Ah, jadinya panjang juga. Tulisan ini murni pengalamanku yang udah aku jalani, dan aku merasa jauh lebih baik saat ini. Semoga tulisan ini bermanfaat untuk kamu yang baru mau memulai yaa.. Atau malah ada tips tambahan yang seru? Boleh share di kolom komentar ya. Terima kasih! :D

6 comments:

Himawan Sant said...

Sependapat dengan konsep hidup minimalis.
Tadinya akupun jujur bisa dikatakan pemboros ..., apapun diingini dan kalau sudah kepengin itu tandanyaaa .. wajib dibeli.

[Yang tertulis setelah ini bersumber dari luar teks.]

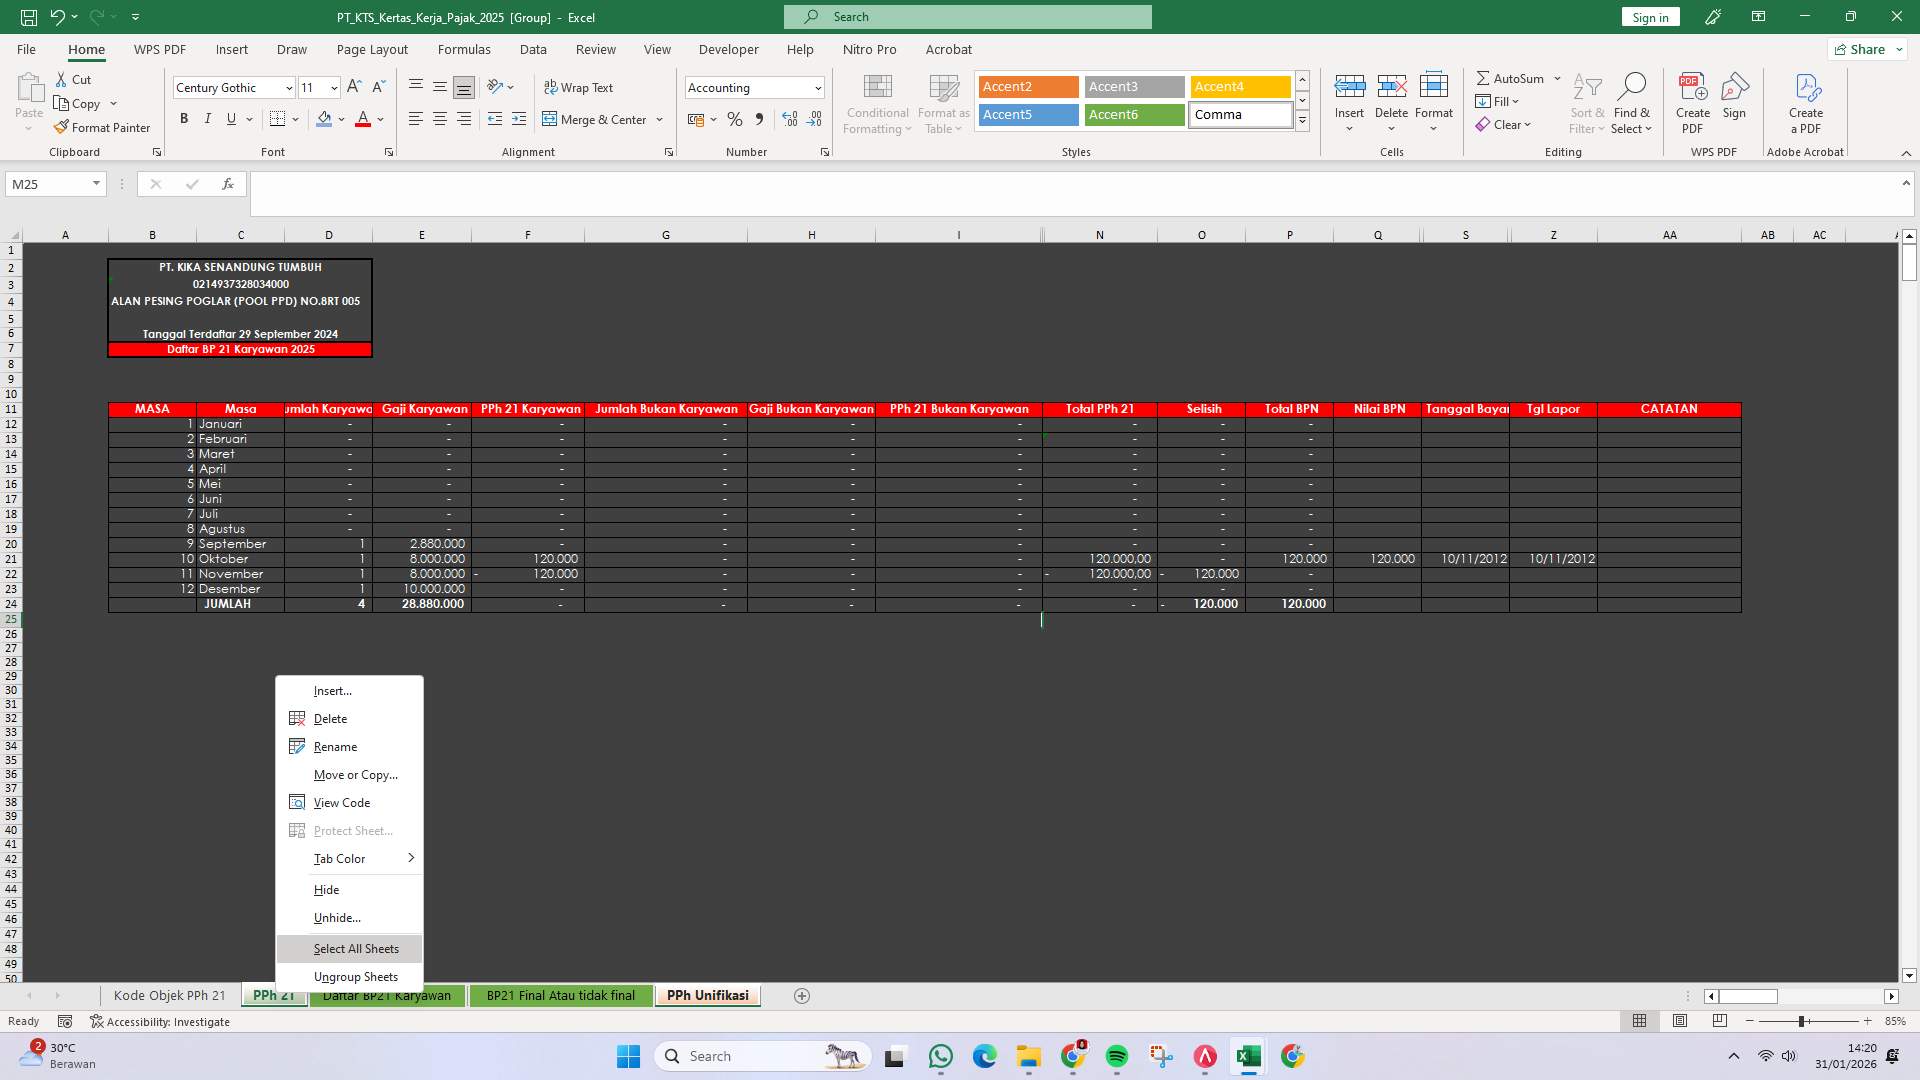Apply Percent Style formatting
Viewport: 1920px width, 1080px height.
(736, 119)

Sampai-sampai kepikiran ngga bisa tidur gegara mikirin pengin segera beli barang yang diincar.

Tapi sekarang, aku lebih bisa mengendalikan keinginan yang bikin pemborosan begitu.

Diah said...

Sepakat nih sama konsep hidup minimalis.
Sepertinya udah mulai harus mengubah dan mengendalikan banyak hal .


Salam
diahestika.com

Melina Sekarsari said...

Hai, Mbak. Sebagai perempuan, godaan memang kerap datang mendera, ya. Apalagi urusan belanjaan. Soal fashion, dulu aku bisa banget ngerem. Jadi punya banyak tabungan? Nggak, soalnya jajanku banyak, wkwkwk ... Sekarang sudah jadi emak-emak, sudah nggak selera lagi deh jajan-jajan nggak penting. Bayar sekolah anak, mahal, gilak! Wkwkwk ... Semoga semakin kesini aku diberikan hidayah untuk lebih banyak mencoba resep baru biar nggak keranjingan lagi jajan di luar rumah, hihihi ...

dita said...

memang susah ya mengubah hidup jadi minimalis, terutama buat wanita. kalo saya lagi males beresin gitu, langsung yang harus dipikirkan adalah semangat berbaginya.
dengan semangat berbagi maka saya jadi lebih ikhlas buat mengurangi barang yang numpuk.

Retno Andini said...

@Himawan hehe pasti awalnya sulit ya mas, tapi lama-lama bisa juga kalo diusahakan :D

@Diah semangat mba :D

@Melina setelah berkeluarga, prioritasnya jd berubah ya mba. wah iya masak di rumah lebih hemat ya, kalo ini sih aku harus belajar juga XD

@dita banyak tantangan ya mba. setuju, semangat berbagi harus selalu ada, karena manfaatnya jg banyak bgt ya selain untuk mengurangi barang kita yg sudah over hihi

Dyah said...

Buat saya, pengeluaran terbesar adalah ... makan. Secara malas masak.

Kalau soal baju, nggak terlalu. Soalnya saya menganut pola 1 ganti 1. Jadi, kalau beli 1 baju baru, berarti ada 1 baju yang dibuang (misalnya rusak) atau disumbangkan. Jadi isi lemari tidak berlebih. Masalah cuma muncul kalau dapat hadiah atau pemberian baju. Kan nggak mungkin buang yang masih sering dipakai juga. Itu saja yang menambah isi lemari.